For confirmed vulnerabilities, we follow a coordinated disclosure process that balances security with transparency:

1. Patch Development: We develop and thoroughly test patches in a private security branch
2. Downstream Notification: If applicable, we notify known downstream users or dependent projects before public disclosure
3. Security Advisory Publication: We publish a GitHub Security Advisory with severity assessment, affected versions, and remediation guidance
4. CVE Assignment: For high or critical severity vulnerabilities, we request CVE identifiers
5. Patched Release: We release a new version containing the security fix with clear upgrade instructions in the release notes
6. Public Disclosure: After the embargo period, we publicly disclose technical details to help the security community

Embargo Period: We request a 90-day embargo for critical vulnerabilities to allow time for patch development, testing, and deployment. This timeline is negotiable based on severity, active exploitation, and the complexity of remediation. For lower-severity issues, we may use shorter embargo periods.

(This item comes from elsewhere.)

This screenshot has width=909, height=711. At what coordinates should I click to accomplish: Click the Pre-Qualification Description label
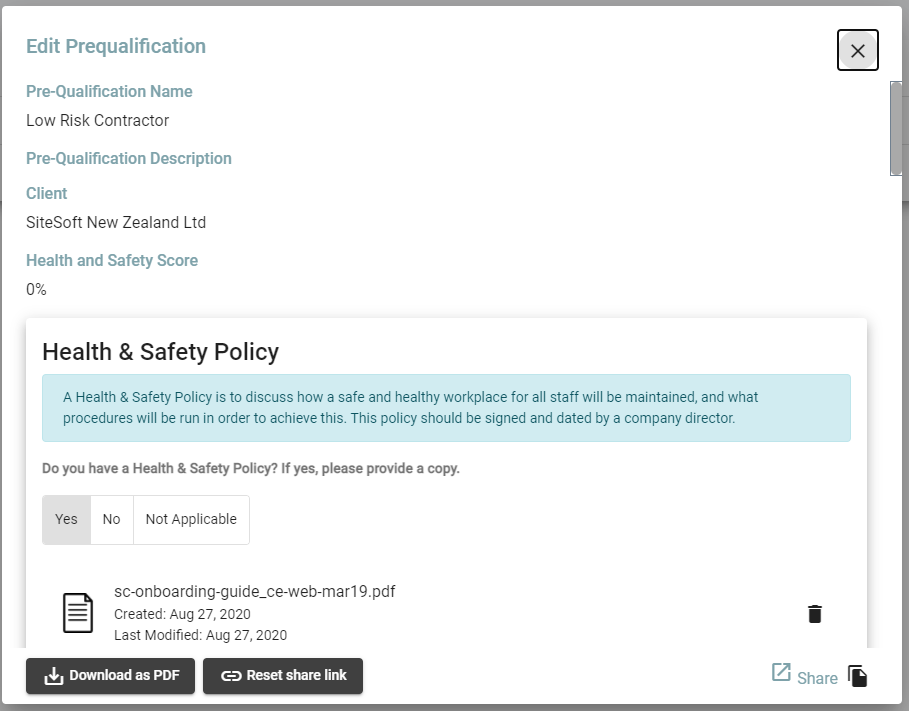[129, 158]
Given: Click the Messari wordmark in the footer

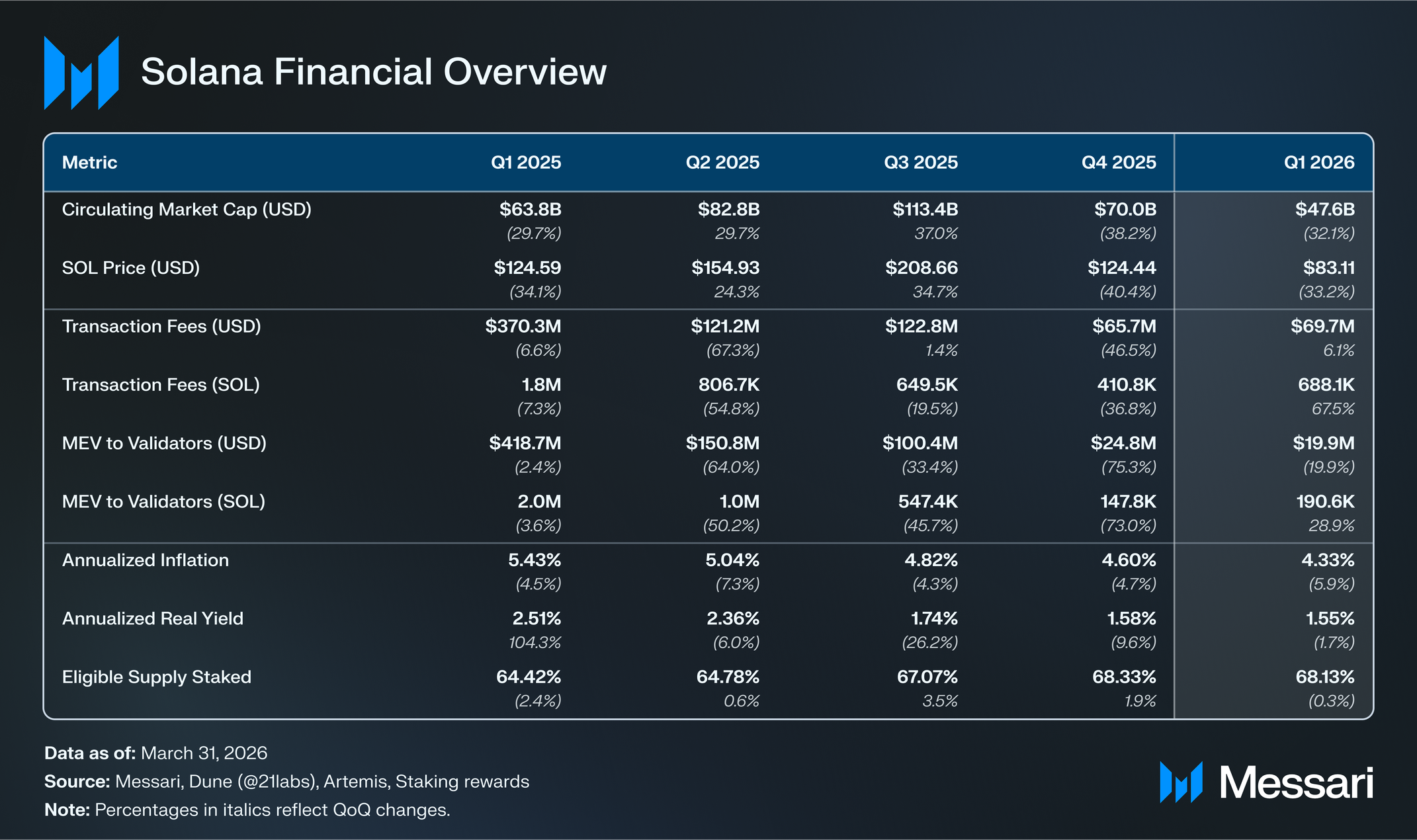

Researcher Recognition: We believe in recognizing the valuable work of security researchers. We will credit you in:

• The security advisory
• Release notes for the patched version
• Our security acknowledgments page (if you wish to be listed)

Credit will use the name and affiliation you provide, or we can keep your report anonymous if you prefer.

If you are deploying CIVWATCH in a production environment, we recommend the following security hardening measures:

Network Security:

• Deploy CIVWATCH behind a firewall with strict ingress/egress rules
• Use TLS for all data transmission (configure with your own certificates)
• Implement rate limiting on the API to prevent DoS attacks
• Monitor logs and metrics endpoints for unusual patterns (sudden spikes in failed authentication, query errors, etc.)

Access Control:

• Follow the principle of least privilege when assigning API roles
• Rotate API secrets regularly (we recommend every 30 days for production deployments)
• Use strong, randomly generated secrets for database credentials and encryption keys
• Enable audit logging to track all administrative actions

Data Security:

• Encrypt sensitive data at rest in PostgreSQL
• Use Redis authentication and encryption for cache data
• Implement proper database backup and recovery procedures
• Regularly review access logs for unauthorized access attempts

Cryptographic Hygiene:

• Ensure your encryption keys have at least 256 bits of entropy
• Use hardware security modules (HSMs) or key management services (KMS) for production keys when possible
• Regularly review and update cryptographic algorithms as new recommendations emerge

Monitoring and Incident Response:

• Set up alerts for authentication failures, authorization denials, and abnormal data access patterns
• Maintain backups of data with encryption at rest
• Have an incident response plan that includes procedures for compromise scenarios
• Regularly test your disaster recovery procedures

We would like to thank the following security researchers who have responsibly disclosed vulnerabilities and helped improve CIVWATCH's security:

• No vulnerabilities reported yet

If you have reported a vulnerability and would like to be listed here, please let us know your preferred name and affiliation (or choose to remain anonymous).

If you have questions about this security policy, our security practices, or need clarification on the reporting process, please contact:

• Public inquiries: Open an issue in this repository with the security label
• Private security concerns: Use the reporting channels described above

We take security seriously and appreciate the security research community's efforts to keep open source software safe.